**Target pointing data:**
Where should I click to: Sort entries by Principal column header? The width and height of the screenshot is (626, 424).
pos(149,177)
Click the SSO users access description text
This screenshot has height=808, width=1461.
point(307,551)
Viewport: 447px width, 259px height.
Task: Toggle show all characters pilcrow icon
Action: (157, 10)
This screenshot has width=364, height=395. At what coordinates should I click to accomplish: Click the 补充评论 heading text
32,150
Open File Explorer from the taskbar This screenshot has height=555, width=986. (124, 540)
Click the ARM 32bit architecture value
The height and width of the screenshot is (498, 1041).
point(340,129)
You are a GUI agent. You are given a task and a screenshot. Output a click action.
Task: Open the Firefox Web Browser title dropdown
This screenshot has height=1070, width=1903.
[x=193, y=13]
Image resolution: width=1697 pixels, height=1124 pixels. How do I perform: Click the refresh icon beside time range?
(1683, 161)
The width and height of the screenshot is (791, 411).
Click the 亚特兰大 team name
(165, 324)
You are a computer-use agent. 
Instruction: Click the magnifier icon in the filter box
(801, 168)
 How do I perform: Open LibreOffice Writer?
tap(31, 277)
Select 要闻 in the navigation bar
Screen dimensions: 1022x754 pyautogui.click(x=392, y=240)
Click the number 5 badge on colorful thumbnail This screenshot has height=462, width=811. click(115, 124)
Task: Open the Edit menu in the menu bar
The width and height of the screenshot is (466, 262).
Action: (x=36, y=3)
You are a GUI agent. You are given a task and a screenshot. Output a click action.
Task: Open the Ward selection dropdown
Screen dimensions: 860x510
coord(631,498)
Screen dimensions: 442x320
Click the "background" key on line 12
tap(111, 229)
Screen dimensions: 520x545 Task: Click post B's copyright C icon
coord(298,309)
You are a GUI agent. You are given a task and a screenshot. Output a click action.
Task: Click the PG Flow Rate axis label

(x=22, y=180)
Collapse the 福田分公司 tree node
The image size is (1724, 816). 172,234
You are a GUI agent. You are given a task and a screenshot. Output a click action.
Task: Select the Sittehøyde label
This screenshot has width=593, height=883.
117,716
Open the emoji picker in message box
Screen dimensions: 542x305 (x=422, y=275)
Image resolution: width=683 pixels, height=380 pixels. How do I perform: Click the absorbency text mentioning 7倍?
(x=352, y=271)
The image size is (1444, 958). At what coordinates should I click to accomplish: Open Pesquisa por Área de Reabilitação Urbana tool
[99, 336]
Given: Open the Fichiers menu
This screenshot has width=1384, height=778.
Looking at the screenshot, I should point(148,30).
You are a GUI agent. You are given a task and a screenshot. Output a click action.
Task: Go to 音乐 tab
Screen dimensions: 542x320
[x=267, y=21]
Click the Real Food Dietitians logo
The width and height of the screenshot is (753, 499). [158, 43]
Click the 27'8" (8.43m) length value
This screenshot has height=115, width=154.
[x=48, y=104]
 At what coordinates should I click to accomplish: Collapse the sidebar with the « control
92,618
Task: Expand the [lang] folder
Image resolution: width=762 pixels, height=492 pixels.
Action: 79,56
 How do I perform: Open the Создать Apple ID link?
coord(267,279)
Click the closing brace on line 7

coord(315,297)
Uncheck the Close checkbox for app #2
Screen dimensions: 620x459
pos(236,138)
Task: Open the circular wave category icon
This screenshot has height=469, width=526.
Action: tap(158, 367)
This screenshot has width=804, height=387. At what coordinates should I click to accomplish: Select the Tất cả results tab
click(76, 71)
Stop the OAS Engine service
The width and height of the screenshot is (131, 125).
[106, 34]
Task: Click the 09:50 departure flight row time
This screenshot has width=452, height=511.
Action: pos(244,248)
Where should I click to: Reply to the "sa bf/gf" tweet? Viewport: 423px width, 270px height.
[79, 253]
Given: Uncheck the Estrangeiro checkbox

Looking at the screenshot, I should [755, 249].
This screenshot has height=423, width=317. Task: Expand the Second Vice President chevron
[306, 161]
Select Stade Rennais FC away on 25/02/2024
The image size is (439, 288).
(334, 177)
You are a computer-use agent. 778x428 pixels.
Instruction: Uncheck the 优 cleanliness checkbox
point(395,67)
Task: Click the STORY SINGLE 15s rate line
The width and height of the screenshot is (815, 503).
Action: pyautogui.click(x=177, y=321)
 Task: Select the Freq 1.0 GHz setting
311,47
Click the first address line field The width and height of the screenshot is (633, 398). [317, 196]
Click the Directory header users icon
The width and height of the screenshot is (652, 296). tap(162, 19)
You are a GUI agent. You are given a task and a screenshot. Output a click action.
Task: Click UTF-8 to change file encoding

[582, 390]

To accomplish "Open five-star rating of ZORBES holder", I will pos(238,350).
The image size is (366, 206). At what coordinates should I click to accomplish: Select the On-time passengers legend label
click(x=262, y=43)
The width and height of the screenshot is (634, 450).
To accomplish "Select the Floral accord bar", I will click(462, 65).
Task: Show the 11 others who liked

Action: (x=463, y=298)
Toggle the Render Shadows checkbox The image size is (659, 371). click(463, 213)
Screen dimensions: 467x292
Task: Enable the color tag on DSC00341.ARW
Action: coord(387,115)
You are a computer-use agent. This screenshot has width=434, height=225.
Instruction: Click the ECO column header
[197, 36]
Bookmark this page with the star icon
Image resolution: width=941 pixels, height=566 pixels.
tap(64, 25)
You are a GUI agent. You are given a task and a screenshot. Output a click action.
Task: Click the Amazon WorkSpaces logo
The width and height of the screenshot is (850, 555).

**TASK GOAL:** Rewrite all the items above, replacing "GUI agent" with "desktop agent" and leaving everything else unchanged.

**ANSWER TO THIS PROBLEM:**
Where should I click to: Sort entries by Principal column header? The width and height of the screenshot is (626, 424).
pos(149,177)
Click the SSO users access description text
This screenshot has height=808, width=1461.
point(307,551)
Viewport: 447px width, 259px height.
Task: Toggle show all characters pilcrow icon
Action: (157, 10)
This screenshot has width=364, height=395. At what coordinates should I click to accomplish: Click the 补充评论 heading text
32,150
Open File Explorer from the taskbar This screenshot has height=555, width=986. (124, 540)
Click the ARM 32bit architecture value
The height and width of the screenshot is (498, 1041).
point(340,129)
You are a desktop agent. You are given a task and a screenshot. Output a click action.
Task: Open the Firefox Web Browser title dropdown
This screenshot has height=1070, width=1903.
[x=193, y=13]
Image resolution: width=1697 pixels, height=1124 pixels. How do I perform: Click the refresh icon beside time range?
(1683, 161)
The width and height of the screenshot is (791, 411).
Click the 亚特兰大 team name
(165, 324)
You are a computer-use agent. 
Instruction: Click the magnifier icon in the filter box
(801, 168)
 How do I perform: Open LibreOffice Writer?
tap(31, 277)
Select 要闻 in the navigation bar
Screen dimensions: 1022x754 pyautogui.click(x=392, y=240)
Click the number 5 badge on colorful thumbnail This screenshot has height=462, width=811. click(115, 124)
Task: Open the Edit menu in the menu bar
The width and height of the screenshot is (466, 262).
Action: (x=36, y=3)
You are a desktop agent. You are given a task and a screenshot. Output a click action.
Task: Open the Ward selection dropdown
Screen dimensions: 860x510
coord(631,498)
Screen dimensions: 442x320
Click the "background" key on line 12
tap(111, 229)
Screen dimensions: 520x545 Task: Click post B's copyright C icon
coord(298,309)
You are a desktop agent. You are given a task and a screenshot. Output a click action.
Task: Click the PG Flow Rate axis label

(x=22, y=180)
Collapse the 福田分公司 tree node
The image size is (1724, 816). 172,234
You are a desktop agent. You are given a task and a screenshot. Output a click action.
Task: Select the Sittehøyde label
This screenshot has width=593, height=883.
117,716
Open the emoji picker in message box
Screen dimensions: 542x305 (x=422, y=275)
Image resolution: width=683 pixels, height=380 pixels. How do I perform: Click the absorbency text mentioning 7倍?
(x=352, y=271)
The image size is (1444, 958). At what coordinates should I click to accomplish: Open Pesquisa por Área de Reabilitação Urbana tool
[99, 336]
Given: Open the Fichiers menu
This screenshot has width=1384, height=778.
Looking at the screenshot, I should point(148,30).
You are a desktop agent. You are given a task and a screenshot. Output a click action.
Task: Go to 音乐 tab
Screen dimensions: 542x320
[x=267, y=21]
Click the Real Food Dietitians logo
The width and height of the screenshot is (753, 499). [158, 43]
Click the 27'8" (8.43m) length value
This screenshot has height=115, width=154.
[x=48, y=104]
 At what coordinates should I click to accomplish: Collapse the sidebar with the « control
92,618
Task: Expand the [lang] folder
Image resolution: width=762 pixels, height=492 pixels.
Action: 79,56
 How do I perform: Open the Создать Apple ID link?
coord(267,279)
Click the closing brace on line 7

coord(315,297)
Uncheck the Close checkbox for app #2
Screen dimensions: 620x459
pos(236,138)
Task: Open the circular wave category icon
This screenshot has height=469, width=526.
Action: tap(158, 367)
This screenshot has width=804, height=387. At what coordinates should I click to accomplish: Select the Tất cả results tab
click(76, 71)
Stop the OAS Engine service
The width and height of the screenshot is (131, 125).
[106, 34]
Task: Click the 09:50 departure flight row time
This screenshot has width=452, height=511.
Action: pos(244,248)
Where should I click to: Reply to the "sa bf/gf" tweet? Viewport: 423px width, 270px height.
[79, 253]
Given: Uncheck the Estrangeiro checkbox

Looking at the screenshot, I should [755, 249].
This screenshot has height=423, width=317. Task: Expand the Second Vice President chevron
[306, 161]
Select Stade Rennais FC away on 25/02/2024
The image size is (439, 288).
(334, 177)
You are a computer-use agent. 778x428 pixels.
Instruction: Uncheck the 优 cleanliness checkbox
point(395,67)
Task: Click the STORY SINGLE 15s rate line
The width and height of the screenshot is (815, 503).
Action: pyautogui.click(x=177, y=321)
 Task: Select the Freq 1.0 GHz setting
311,47
Click the first address line field The width and height of the screenshot is (633, 398). [317, 196]
Click the Directory header users icon
The width and height of the screenshot is (652, 296). tap(162, 19)
You are a desktop agent. You are given a task and a screenshot. Output a click action.
Task: Click UTF-8 to change file encoding

[582, 390]

To accomplish "Open five-star rating of ZORBES holder", I will pos(238,350).
The image size is (366, 206). At what coordinates should I click to accomplish: Select the On-time passengers legend label
click(x=262, y=43)
The width and height of the screenshot is (634, 450).
To accomplish "Select the Floral accord bar", I will click(462, 65).
Task: Show the 11 others who liked

Action: (x=463, y=298)
Toggle the Render Shadows checkbox The image size is (659, 371). click(463, 213)
Screen dimensions: 467x292
Task: Enable the color tag on DSC00341.ARW
Action: coord(387,115)
You are a computer-use agent. This screenshot has width=434, height=225.
Instruction: Click the ECO column header
[197, 36]
Bookmark this page with the star icon
Image resolution: width=941 pixels, height=566 pixels.
tap(64, 25)
You are a desktop agent. You are given a task and a screenshot. Output a click action.
Task: Click the Amazon WorkSpaces logo
The width and height of the screenshot is (850, 555).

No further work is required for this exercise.